Le début du concert est un déferlement rythmique, mélodique, harmonique et timbral, qui nous tombe littéralement de dessus cette installation dont on pourrait craindre l’effondrement. Déferlement dans l’espace, et dans le temps, les événements musicaux se succédant dans une poursuite infernale, qui n’est pas sans évoquer les zappings de John Zorn, les concerts “Stacatoy” de pianos jouets d’Emmanuelle Tat, quelque concerto grosso de boîtes à musique (ça a bien dû se faire aux grandes heures de Donauschingen). D’abord bousculé, chamboulé, balloté d’un évènement au suivant qui circulent à toute vitesse d’un pupitre à l’autre, pupitre au sens figuré, nos quatre compères n’ayant nullement l’air de lire une quelconque partition. Et pourtant d’emblée s’impose une cohérence, d’abord d’une multitude de cohérences juxtaposées les unes aux autres, avec cette sensation de musiques injouables comme Conlon Nacarrow en composa sur cartons perforés pour piano pneumatique (mais ici, on se frotte les yeux, elles sont bien jouées sans l’aide d’aucun automatisme autre que celui d’un jeu de balles pendulaires que Lemêtre met soudain en action), puis de fil en aiguille, l’oreille s’habitue et perçoit une sorte de réseau de liaisons qui font se tenir entre eux ces moments qui nous apparurent d’abord jetés vers l’auditeur dans le désordre. Et de catastrophes organisées en accalmies, on pense à George Crumb, György Ligeti et Maurizio Kagel ; dans les moments les plus lyriques, car il y a de belles respirations, à Béla Bartók ou Morton Feldman. Et ce nouveau programme s’intitule “Noce”. Franck Bergerot

Ce 15 novembre à Strasbourg, trois concerts dont un – le trio d’Angelica Sanchez, Barry Guy et Ramon Lopez –, entendu par Franck Bergerot déjà sur la route de D’jazz Nevers, sur laquelle il croisera peut-être Stéphane Ollivier venu de Nevers le relayer à Jazzdor où le festival bat son plein jusqu’au 24 novembre.

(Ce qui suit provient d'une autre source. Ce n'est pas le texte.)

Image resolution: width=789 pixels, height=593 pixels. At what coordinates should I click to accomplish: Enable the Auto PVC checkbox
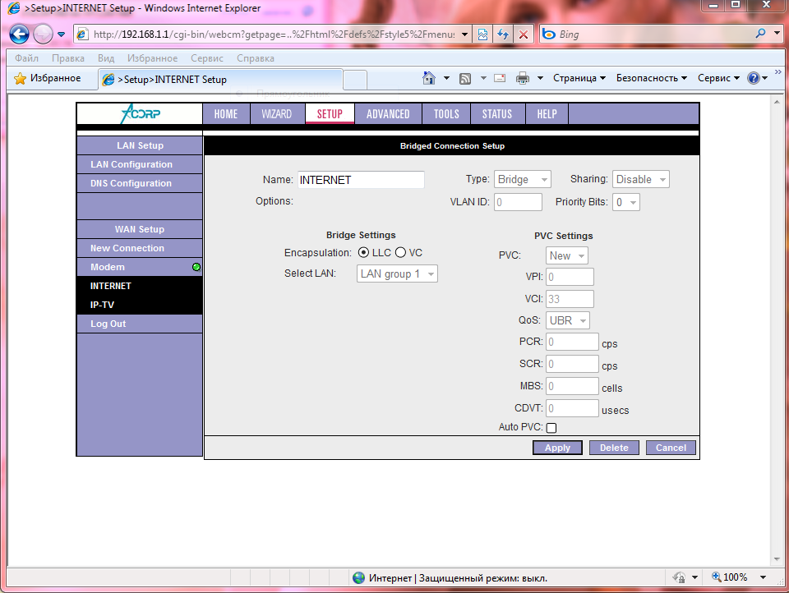click(x=551, y=428)
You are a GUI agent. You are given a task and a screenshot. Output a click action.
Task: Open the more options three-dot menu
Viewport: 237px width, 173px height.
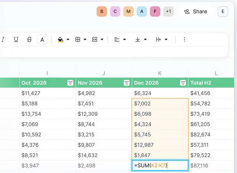pos(184,40)
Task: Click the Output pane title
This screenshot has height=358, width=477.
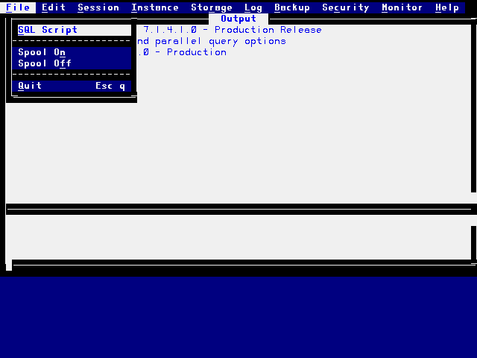Action: [239, 19]
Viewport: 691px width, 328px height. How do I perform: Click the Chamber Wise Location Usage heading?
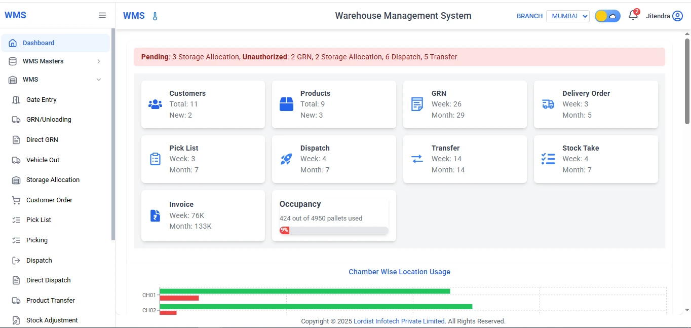click(399, 272)

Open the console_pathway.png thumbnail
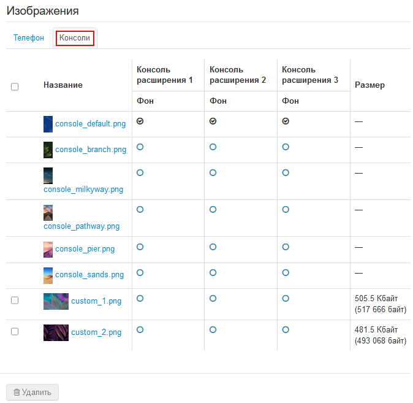point(48,213)
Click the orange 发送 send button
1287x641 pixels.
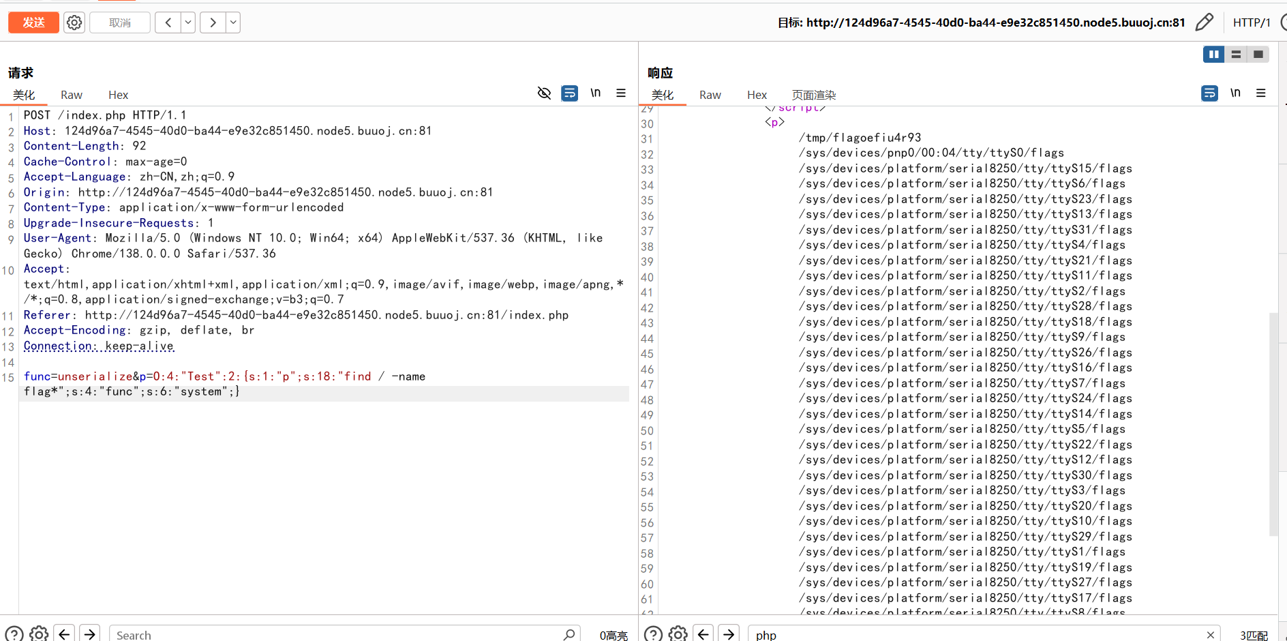click(x=33, y=23)
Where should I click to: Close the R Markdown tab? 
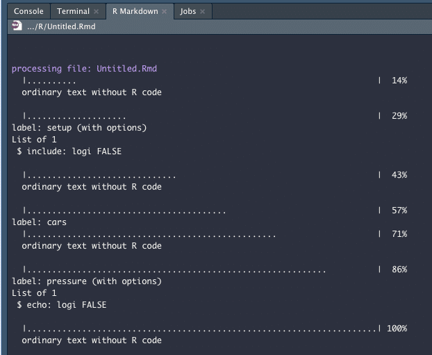(165, 12)
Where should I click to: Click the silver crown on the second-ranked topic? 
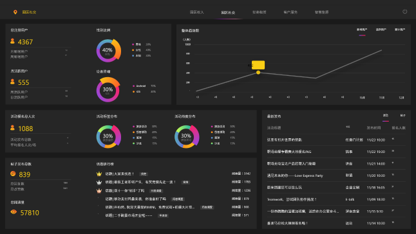click(x=99, y=182)
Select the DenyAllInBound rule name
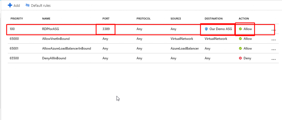Image resolution: width=282 pixels, height=120 pixels. [54, 58]
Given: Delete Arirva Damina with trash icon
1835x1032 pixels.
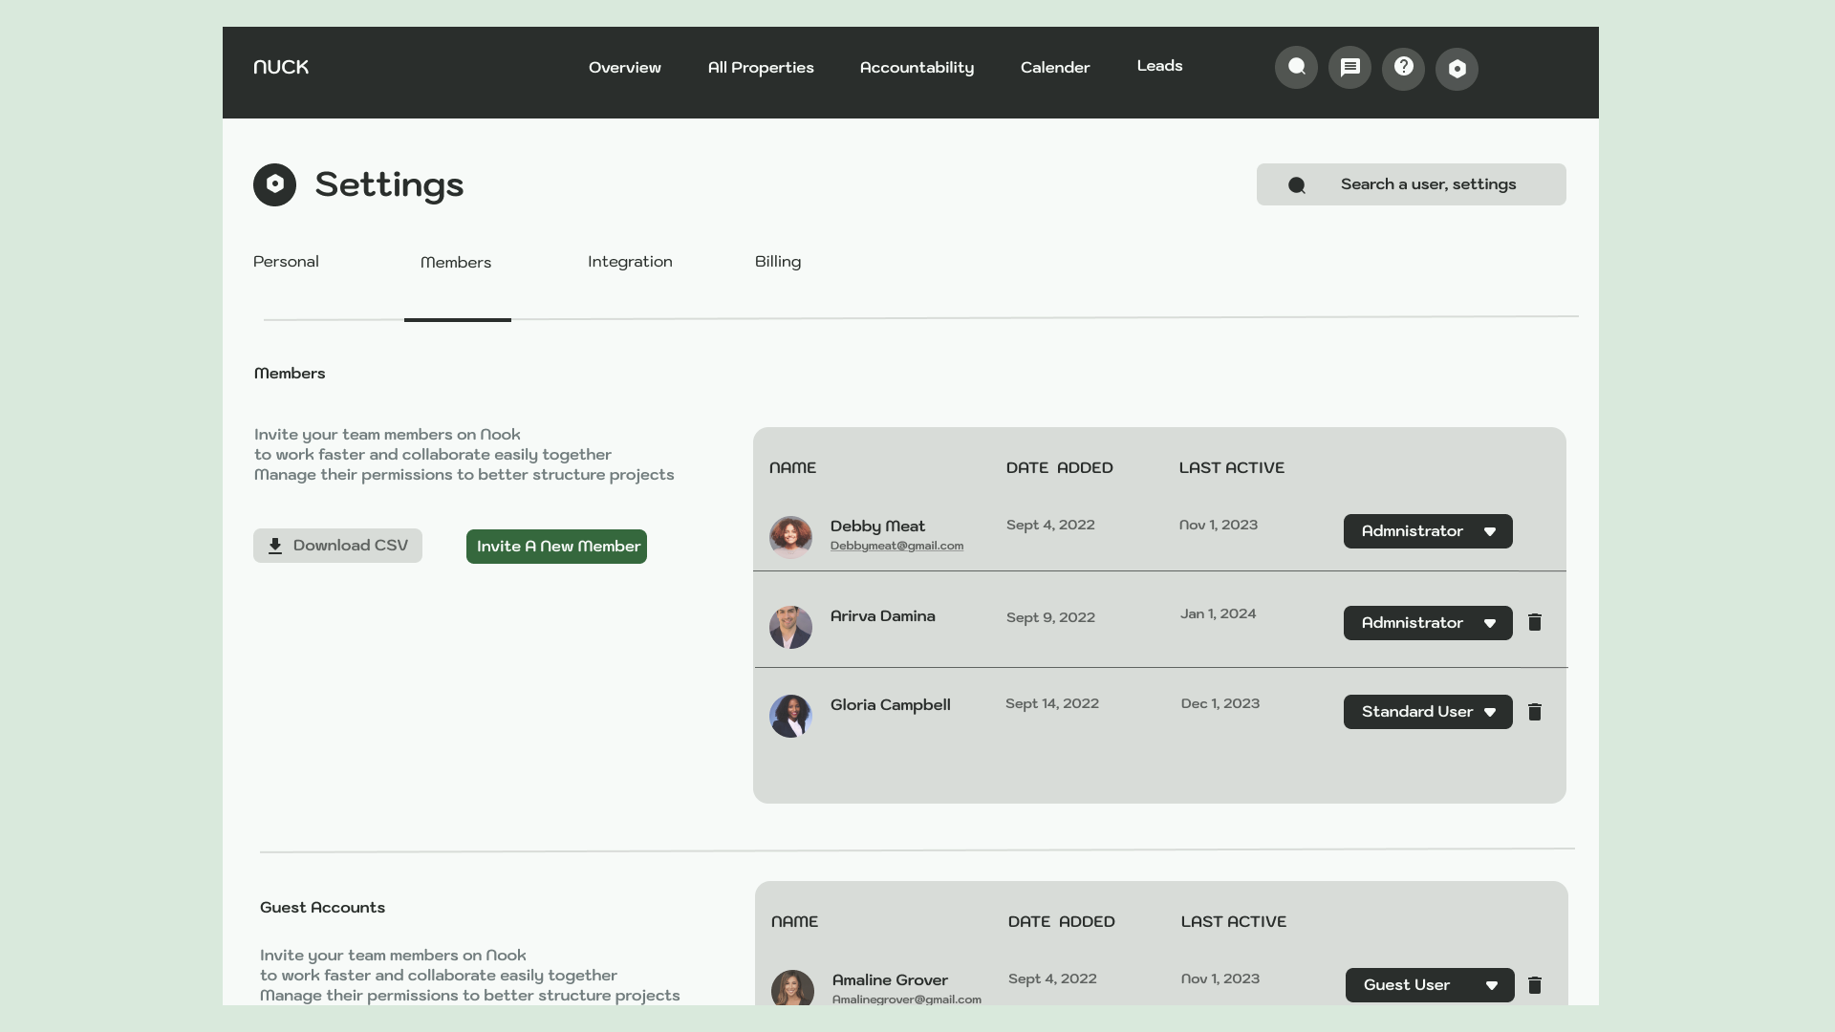Looking at the screenshot, I should 1535,623.
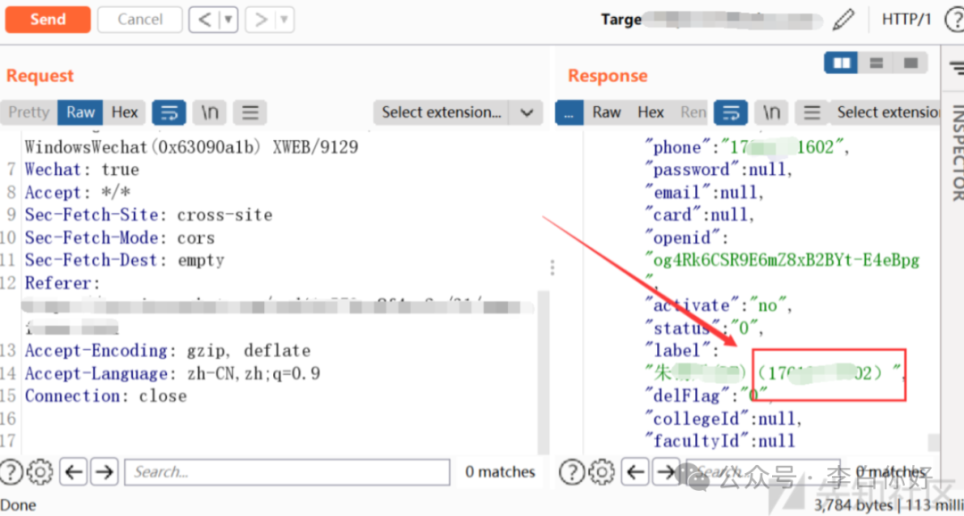Edit target with the pencil icon
Image resolution: width=964 pixels, height=516 pixels.
844,20
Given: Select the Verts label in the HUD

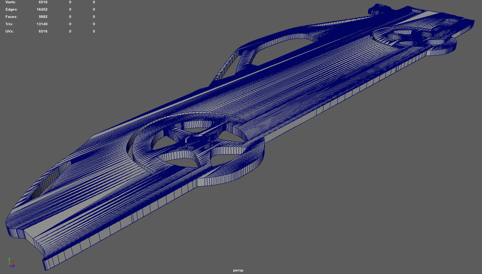Looking at the screenshot, I should [11, 2].
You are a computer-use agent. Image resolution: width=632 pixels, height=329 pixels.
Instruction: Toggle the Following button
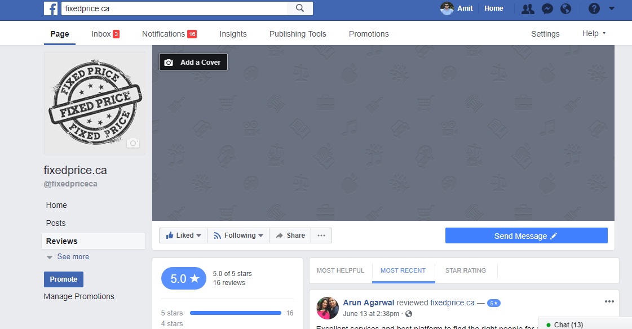238,235
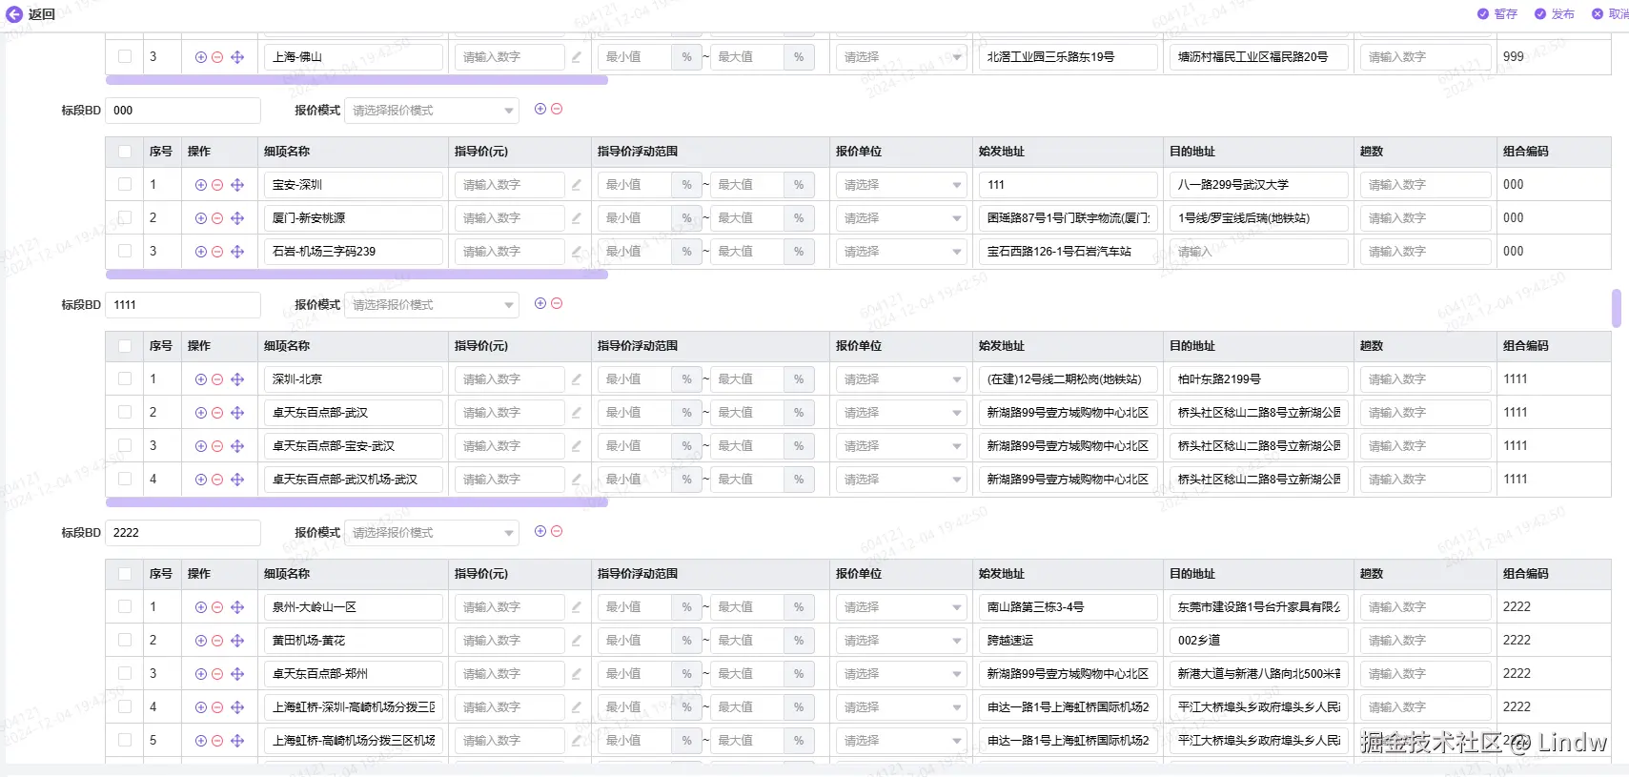Click the remove-row icon for 泉州-大岭山一区

point(217,607)
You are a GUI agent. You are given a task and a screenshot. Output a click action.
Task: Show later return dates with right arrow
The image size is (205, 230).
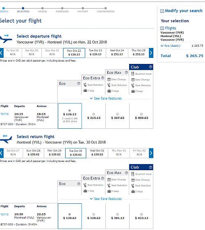pyautogui.click(x=151, y=153)
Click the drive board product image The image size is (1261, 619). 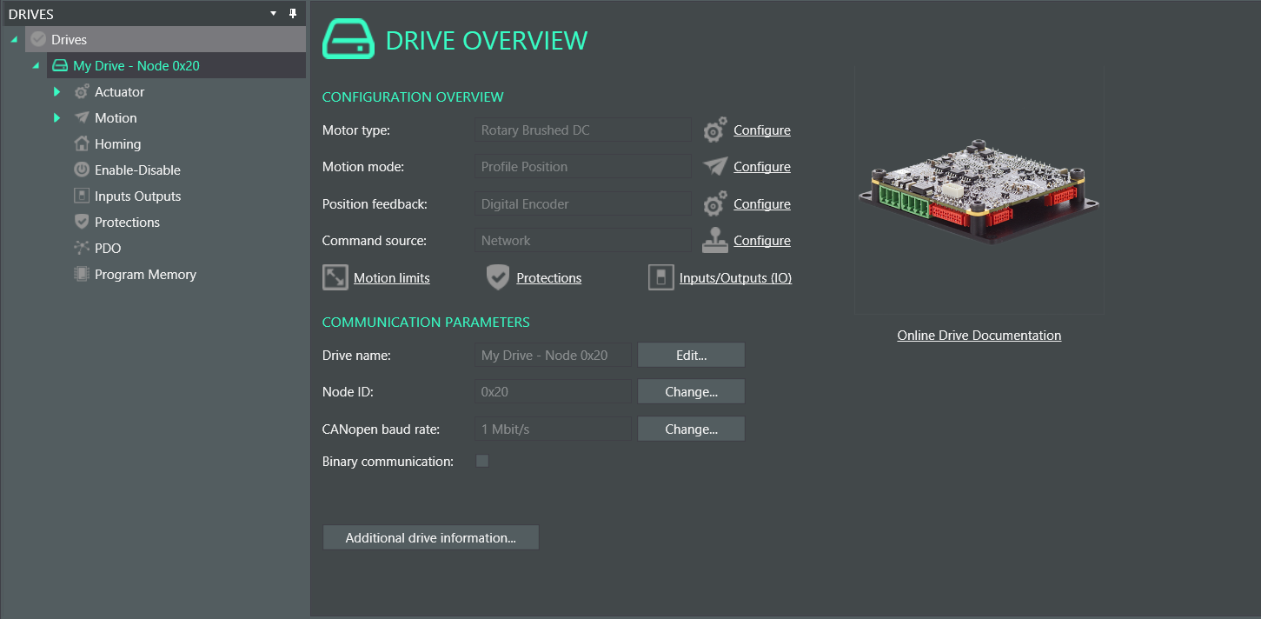[979, 191]
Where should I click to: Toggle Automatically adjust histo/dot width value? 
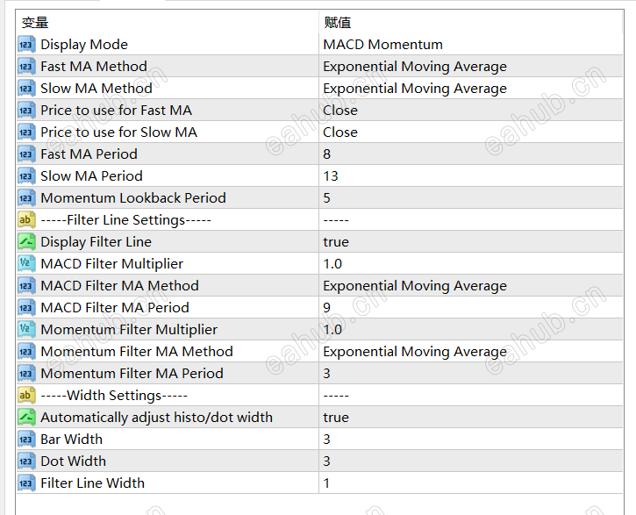tap(336, 418)
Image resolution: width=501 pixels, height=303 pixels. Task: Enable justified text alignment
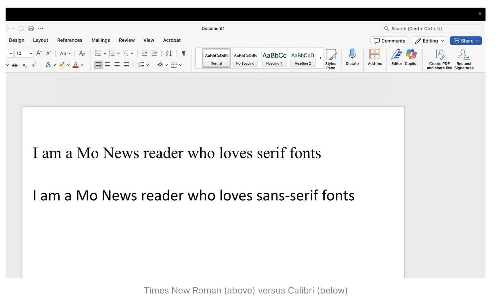(x=126, y=65)
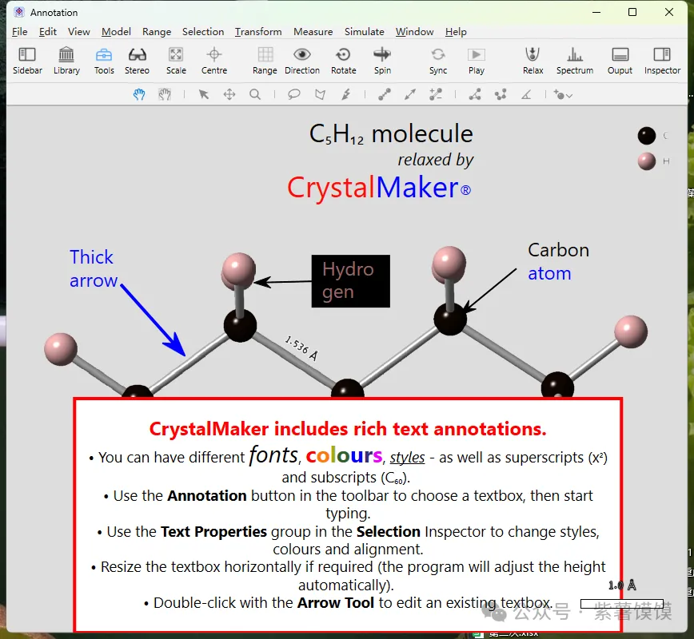Click the Relax structure icon
This screenshot has width=694, height=639.
click(x=532, y=61)

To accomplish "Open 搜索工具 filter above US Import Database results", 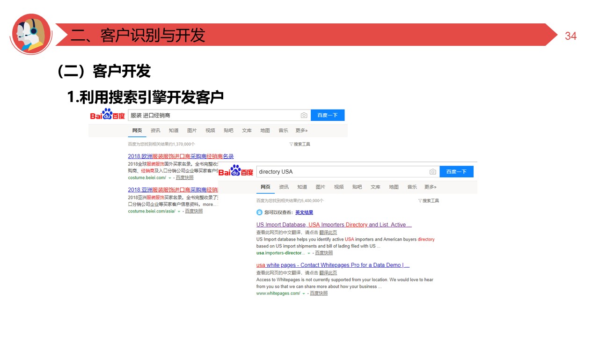I will coord(429,201).
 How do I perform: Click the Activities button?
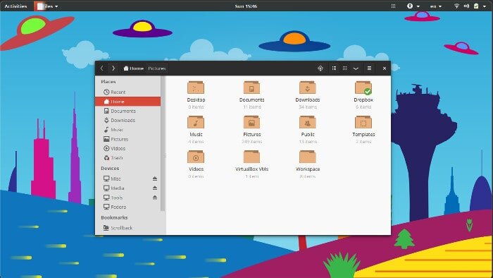(15, 6)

Strasbourg-Nevers, 2 heures de TGV et 4 heures de bus, ça devait me laisser le temps de rendre compte de la soirée d’hier, mais de retard en changement de train pour cause de station annulée, de détournement en correspondance loupée, avec l’espoir au ventre que mon car ne soit pas attaqué par les Iroquois ou bloqué par un troupeau de bisons… serai-je à l’heure pour entendre à 18h30 “Noce” réunissant les percussions de Sylvain Lemêtre et Benjamin Flament avec les pianos de Denis Chouillet et Roberto Negro ? Pour l’heure, tentons de rassembler nos idées sur un ordinateur en peine de batterie et de borne d’alimentation, sans nous laisser distraire par les chers paysages de l’Auxois qui défilent derrière les grandes baies vitrées de l’autocar.

Cette soirée du 15 novembre à Jazzdor avait commencé par une séance d’immersion au Planétarium du Jardin des Sciences avec un concert du trio Equilibrium – la Norvégienne Sissel Vera Pettersen (voix, électronique), le Flamand Joachim Badenhorst (clarinettes), le Danois Mikkel Ploug – accompagné de la diffusion d’impressionnantes mises en scène du mouvement des planètes, des étoiles, des galaxies, des matières intergalactiques, projetées à la surface de la coupole du planétarium qui surplombe et entoure le public.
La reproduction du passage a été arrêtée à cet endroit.